EXTRAIT DU TEXTE:
%%

Malgré le bouche à oreille, les critiques élogieuses, les commentaires enthousiastes et la machine publicitaire en vitesse de pointe, on ne peut jamais affirmer sur l’instant qu’un album marque l’histoire. Combien d’artistes ont été acclamés un jour, pour des compositions qui ont fini par se perdre dans le temps ? Combien de chansons ont fini par nous donner l’envie de nous arracher les cheveux à force d’écoute alors qu’on aurait vendu notre âme pour la composer ? Et au contraire, combien d’artistes sont passés inaperçus alors que leurs compositions méritaient d’être portées au firmament de l’échelle musicale ? Combien d’albums n’ont rencontré qu’un succès d’estime pour finalement se retrouver au placard et faire la joie des fouineurs et des faiseurs de mode, vingt ans plus tard ?

En réalité, les albums qui marquent l’histoire ont besoin de plus que ça. Même si les goûts et les couleurs ne se discutent soi-disant pas, ce qui fait la grandeur d’un album, c’est sa capacité à marquer les esprits dans la durée. C’est le moment où chacun s’accorde à reconnaître qu’effectivement il y a eu un avant et un après. Et cela indépendamment des goûts musicaux de chacun. C’est reconnaître le talent. Et cela va bien au-delà du simple fait de marquer son temps. À ce petit jeu-là, les boys band ont marqué leur temps tout comme les chansons de l’été. Mais des albums comme le blanc des Beatles , London Calling des Clash, Disintegration de Cure, Homework de Daft Punk ou encore Is This It des Strokes ont chacun à leur façon contribué au renouvellement de la musique et continuent à être des références, bien des années plus tard.

%%

LIGNES DE DONNÉES:

%%

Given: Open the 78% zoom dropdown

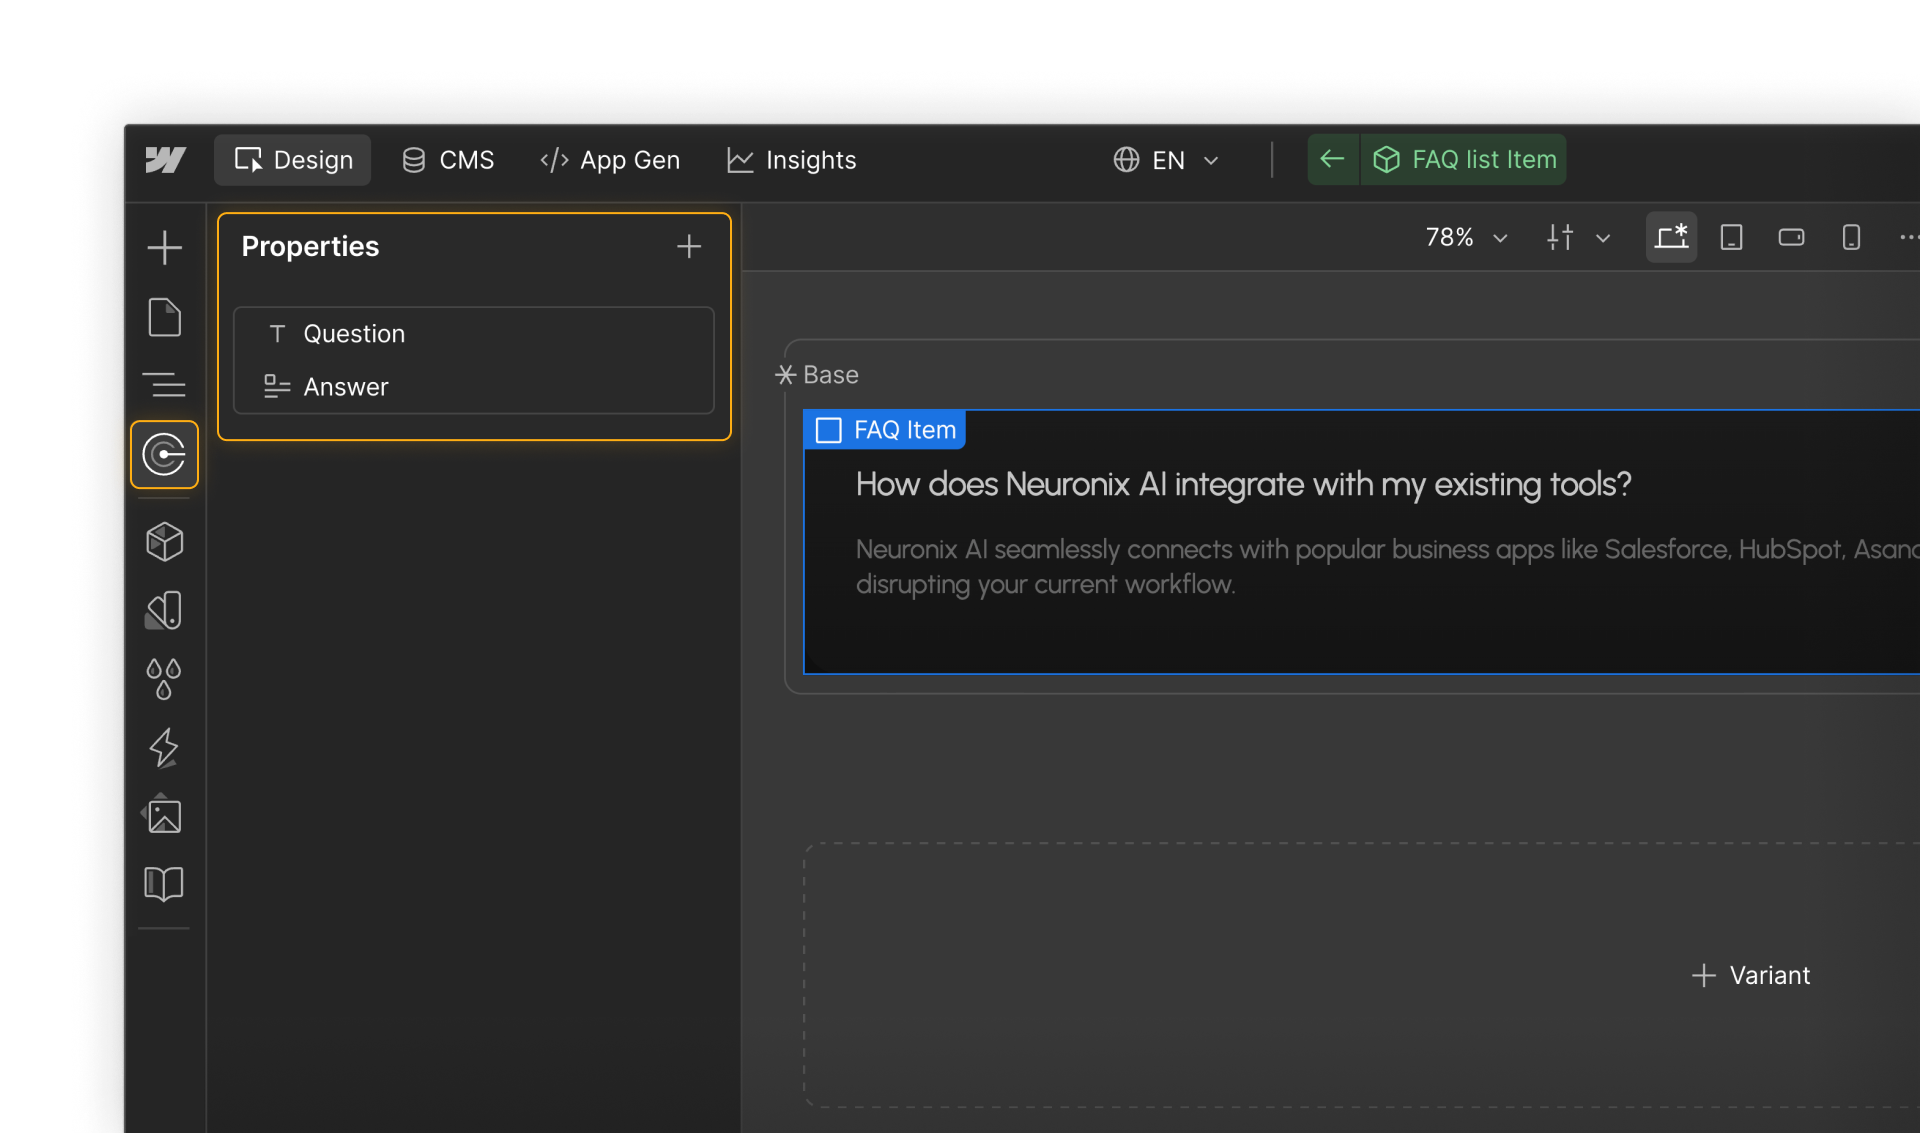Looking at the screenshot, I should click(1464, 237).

%%
%%

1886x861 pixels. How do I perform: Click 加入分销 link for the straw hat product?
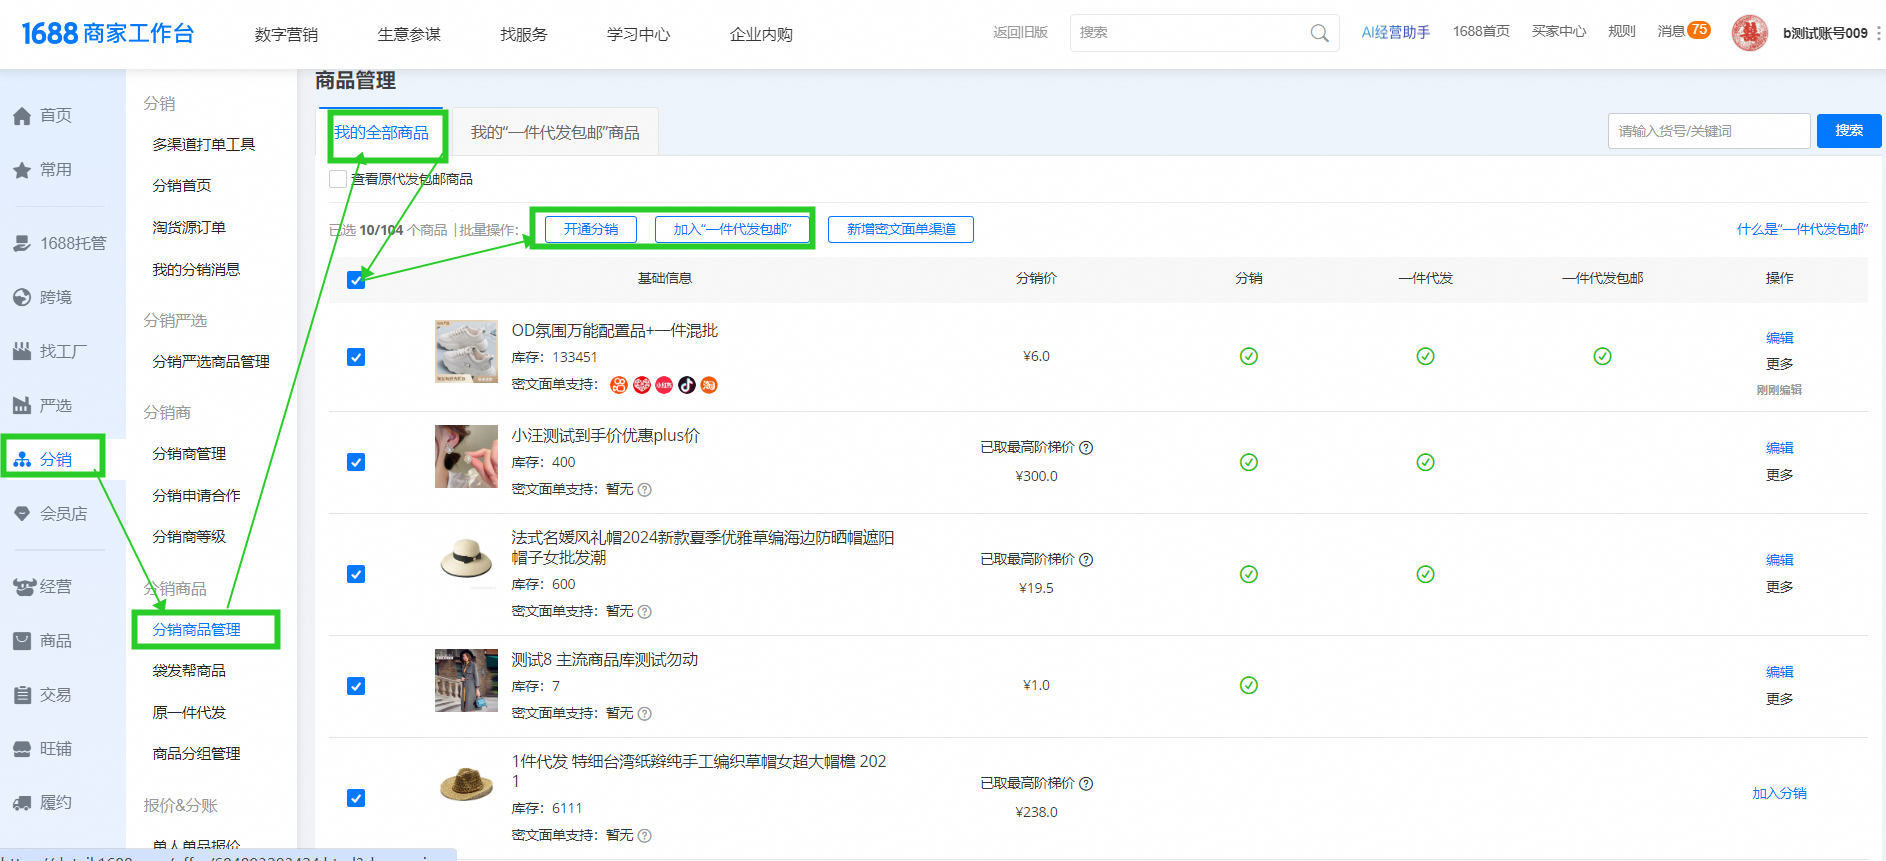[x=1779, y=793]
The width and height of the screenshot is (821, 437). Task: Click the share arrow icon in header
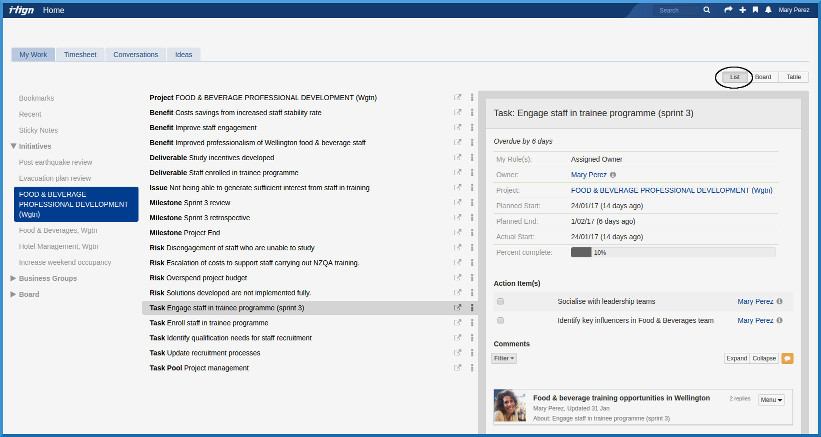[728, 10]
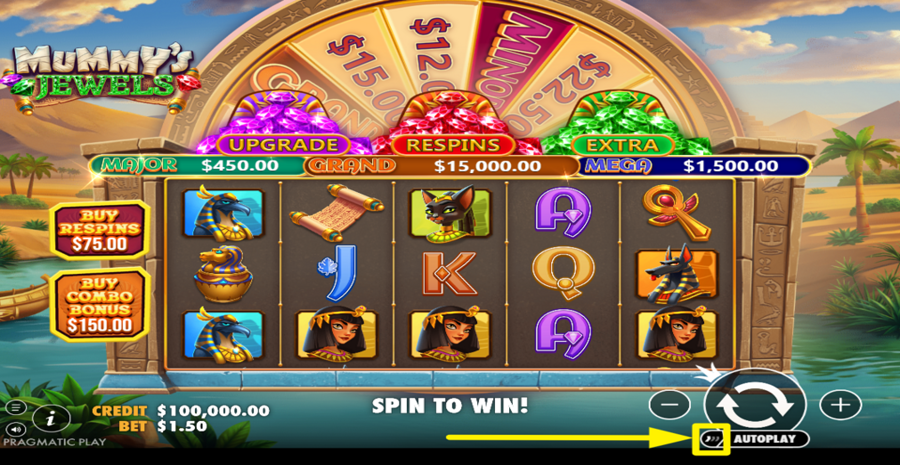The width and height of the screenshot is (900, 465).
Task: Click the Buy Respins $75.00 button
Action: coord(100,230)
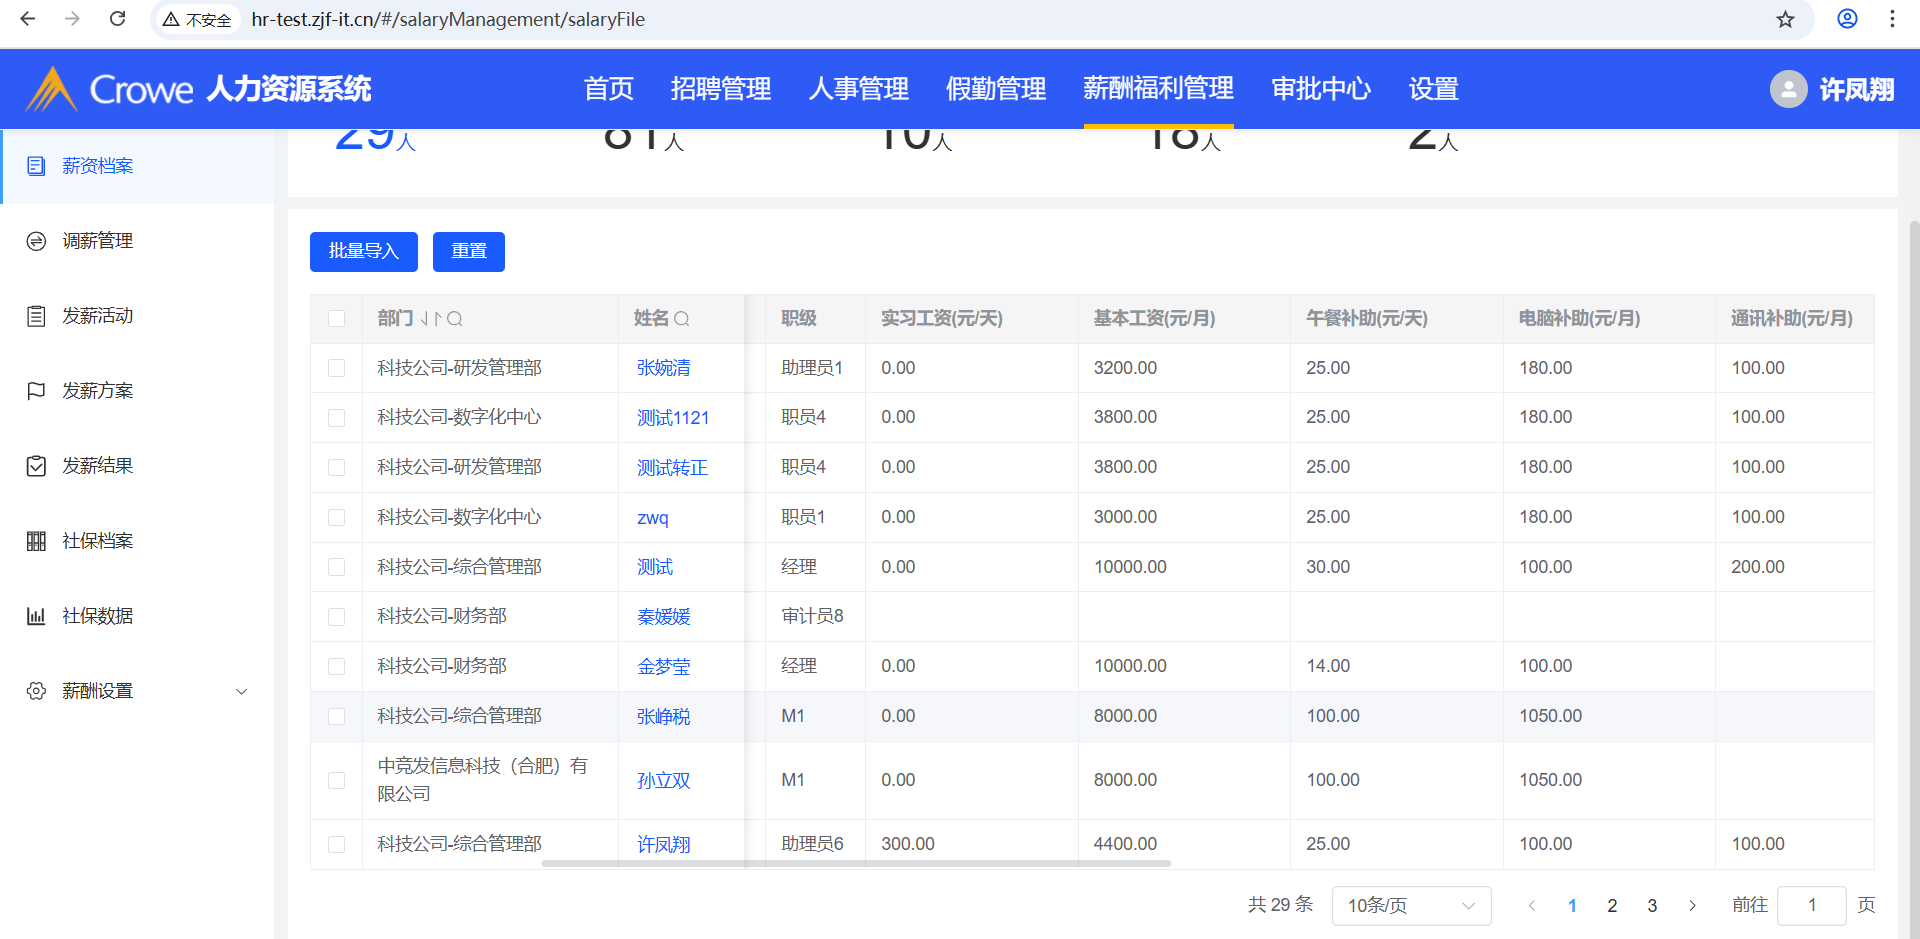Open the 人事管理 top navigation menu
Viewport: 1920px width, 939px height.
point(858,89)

%%

OBJECTIFS:
[1] Recopiez à l'identique le passage de l'extrait sur les albums qui marquent l'histoire, de « En réalité, les » jusqu'à « années plus tard. » inclus.
[2] D'après l'extrait sur les albums qui marquent l'histoire, qu'est-ce qui fait la grandeur d'un album ?
[3] Poursuivez l'extrait sur les albums qui marquent l'histoire à partir de sa dernière phrase.

RÉPONSES PAR TÂCHE:
[1]
En réalité, les albums qui marquent l’histoire ont besoin de plus que ça. Même si les goûts et les couleurs ne se discutent soi-disant pas, ce qui fait la grandeur d’un album, c’est sa capacité à marquer les esprits dans la durée. C’est le moment où chacun s’accorde à reconnaître qu’effectivement il y a eu un avant et un après. Et cela indépendamment des goûts musicaux de chacun. C’est reconnaître le talent. Et cela va bien au-delà du simple fait de marquer son temps. À ce petit jeu-là, les boys band ont marqué leur temps tout comme les chansons de l’été. Mais des albums comme le blanc des Beatles , London Calling des Clash, Disintegration de Cure, Homework de Daft Punk ou encore Is This It des Strokes ont chacun à leur façon contribué au renouvellement de la musique et continuent à être des références, bien des années plus tard.

[2] Sa capacité à marquer les esprits dans la durée.

[3]
Et dans le monde du post rock, il en est un qui aujourd’hui reçoit les honneurs d’une réédition : le 4 août prochain*, nous aurons le plaisir de retrouver le magnifique Come On Die Young des incontournables Mogwai accompagné d’une deuxième galette, compilation de chutes de studios et autres cachotteries ! Et on peut aujourd’hui, sans trop se tromper, considérer cet album comme un incontournable tant il a donné au post rock ses lettres de noblesse. C’est la pierre angulaire de toute l’œuvre de Mogwai et on sait combien elle est imposante aujourd’hui.

En 1999, il faut bien comprendre que Mogwai n’est alors qu’un jeune groupe dont la renommée est loin d’être aussi conséquente que celle de Radiohead, alors en pleine ébullition. Le post rock lui-même n’est pas forcément mis en avant. À vrai dire, on ne définit pas encore très bien le post rock… Utilisé pour la première fois en 1994 pour décrire la musique de Stereolab ou Tortoise, Mogwai va tout au long de sa carrière en définir les contours, tout en voulant s’en éloigner le plus possible !

Come On Die Young, affectueusement appelé Cody, va être le représentant le plus fameux de ce style musical. Mais cet album n’est pas simplement du post rock. Il dépasse sans aucun doute les étiquettes. Auréolé d’un premier album plutôt réussi, Mogwai va choisir de travailler avec le producteur Dave Friedmann qui a finalisé l’année précédente l’excellent Deserter’s Songs de Mercury Rev. Ce choix judicieux va forcer Mogwai à travailler longuement en amont sur leurs propres compositions, car leur budget ne leur permet pas d’avoir suffisamment de temps en studio. D’ailleurs, sur la réédition, il sera possible de voir la différence entre les chansons proposées avant et après le travail de production. On comprend alors d’autant plus l’importance que représente le choix du producteur. Stuart Braithwaite affirmera plus tard que Cody est l’album sur lequel le groupe aura fourni le plus de travail. Et grand bien leur en a pris ! Car Come On Die Young réalise un sans faute, mais ne trouvera pas cette reconnaissance qu’il a aujourd’hui : Rock Action deux ans plus tard réalisera de meilleures ventes.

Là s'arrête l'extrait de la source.